Le soutien du Parti de la liberté au Kremlin est inhabituel, même selon les normes de l’autre droite européenne “russophile”. Après tout, les autres partis n’ont pas envoyé de délégations dans la Tchétchénie de Kadyrov (qui y est revenu en plein enthousiasme) et n’ont pas conclu d’alliance formelle avec Russie Unie. Le parti a proposé de reconnaître la Crimée comme russe ; il a envoyé des députés dans le Donbass et délégué des observateurs aux élections russes en Crimée ; en 2014, ses représentants ont participé à une grande conférence à Vienne, où Alexandre Douguine et Konstantin Malofeev étaient invités. Bien sûr, le Parti de la liberté a exigé la levée des sanctions contre la Russie.
En août 2018, des images de Poutine dansant avec la ministre des Affaires étrangères du parti, Karin Kneisl, lors de son mariage sont devenues virales. Après avoir quitté le gouvernement en juin 2019, elle est devenue membre du conseil d’administration de Rosneft et chroniqueuse pour RT (son dernier commentaire est intervenu le jour de l’invasion de l’Ukraine par la Russie).

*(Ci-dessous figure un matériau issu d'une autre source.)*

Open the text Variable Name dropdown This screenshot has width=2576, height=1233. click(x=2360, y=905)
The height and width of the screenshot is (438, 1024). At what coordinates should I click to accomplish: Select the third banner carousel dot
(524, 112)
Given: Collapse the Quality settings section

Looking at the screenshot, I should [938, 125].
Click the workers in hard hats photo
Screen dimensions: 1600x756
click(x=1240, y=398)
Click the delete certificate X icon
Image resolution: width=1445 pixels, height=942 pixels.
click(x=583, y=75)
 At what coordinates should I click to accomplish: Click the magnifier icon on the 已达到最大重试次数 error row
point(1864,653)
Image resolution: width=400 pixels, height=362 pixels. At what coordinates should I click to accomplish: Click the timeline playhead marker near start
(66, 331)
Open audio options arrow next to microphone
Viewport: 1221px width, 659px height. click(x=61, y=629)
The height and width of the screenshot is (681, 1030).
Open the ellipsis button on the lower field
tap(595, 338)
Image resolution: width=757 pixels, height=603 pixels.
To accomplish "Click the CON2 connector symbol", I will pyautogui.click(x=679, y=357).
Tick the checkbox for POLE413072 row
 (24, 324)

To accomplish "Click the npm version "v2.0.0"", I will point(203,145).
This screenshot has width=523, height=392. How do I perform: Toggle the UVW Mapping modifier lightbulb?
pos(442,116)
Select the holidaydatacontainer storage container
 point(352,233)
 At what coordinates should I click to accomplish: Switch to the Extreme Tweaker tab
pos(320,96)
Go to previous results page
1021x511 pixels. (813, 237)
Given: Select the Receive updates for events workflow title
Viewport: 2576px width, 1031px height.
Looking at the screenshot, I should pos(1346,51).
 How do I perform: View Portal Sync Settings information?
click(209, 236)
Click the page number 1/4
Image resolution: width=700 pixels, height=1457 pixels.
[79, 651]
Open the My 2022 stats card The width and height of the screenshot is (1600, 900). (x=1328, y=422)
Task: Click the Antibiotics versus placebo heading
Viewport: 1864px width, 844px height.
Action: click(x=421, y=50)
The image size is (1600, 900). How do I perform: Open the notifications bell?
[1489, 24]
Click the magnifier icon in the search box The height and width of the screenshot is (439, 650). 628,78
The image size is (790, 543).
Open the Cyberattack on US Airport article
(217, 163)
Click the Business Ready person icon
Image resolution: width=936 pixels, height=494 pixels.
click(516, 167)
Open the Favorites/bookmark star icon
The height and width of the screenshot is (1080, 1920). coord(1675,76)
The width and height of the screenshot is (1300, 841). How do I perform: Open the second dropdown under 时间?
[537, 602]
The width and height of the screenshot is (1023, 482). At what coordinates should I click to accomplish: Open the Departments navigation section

Mais l’épisode clé (et le plus controversé) de cette histoire est peut-être la publication en 2017 d’une vidéo montrant une rencontre entre les dirigeants du Parti de la liberté Heinz-Christian Strache et Johann Goodenus sur l’île d’Ibiza avec la “nièce d’un oligarque russe” (l’oligarque n’a pas été nommé).
Lors de cette réunion, Strache et Gudenus ont fait preuve d’un mépris surprenant pour les lois autrichiennes et d’une volonté de s’adonner à la corruption et à toutes sortes de machinations. En échange d’une aide financière pour les élections parlementaires, Strache promet à son compagnon de l’aider pour les contrats de construction du gouvernement. La Russe voulait également acheter la moitié des actions du populaire tabloïd autrichien Kronen Zeitung, qui deviendrait alors le porte-parole du Parti de la liberté.
Au moment de la publication de ces documents, Strache était vice-chancelier depuis un an et demi et Gudenus était son adjoint au sein du parti. En conséquence, les deux hommes politiques ont été contraints de démissionner et l’Autriche a connu un changement de gouvernement.
L’extrême droite autrichienne a été d’autant plus choquée que la jeune fille qui s’est présentée sous le nom d’Alena Makarova n’était même pas une vraie parente de l’oligarque. Tout cela n’était qu’un canular, préparé par un détective et activiste autrichien pour discréditer la droite.
Que dit le parti à propos de la guerre ?
Même après l’invasion de l’Ukraine par la Russie, le parti s’oppose aux sanctions contre la Russie, justifiant cela par son attachement à la neutralité de l’Autriche, inscrite dans la constitution. La question de savoir si l’Autriche doit accepter les réfugiés ukrainiens divise le parti en deux camps.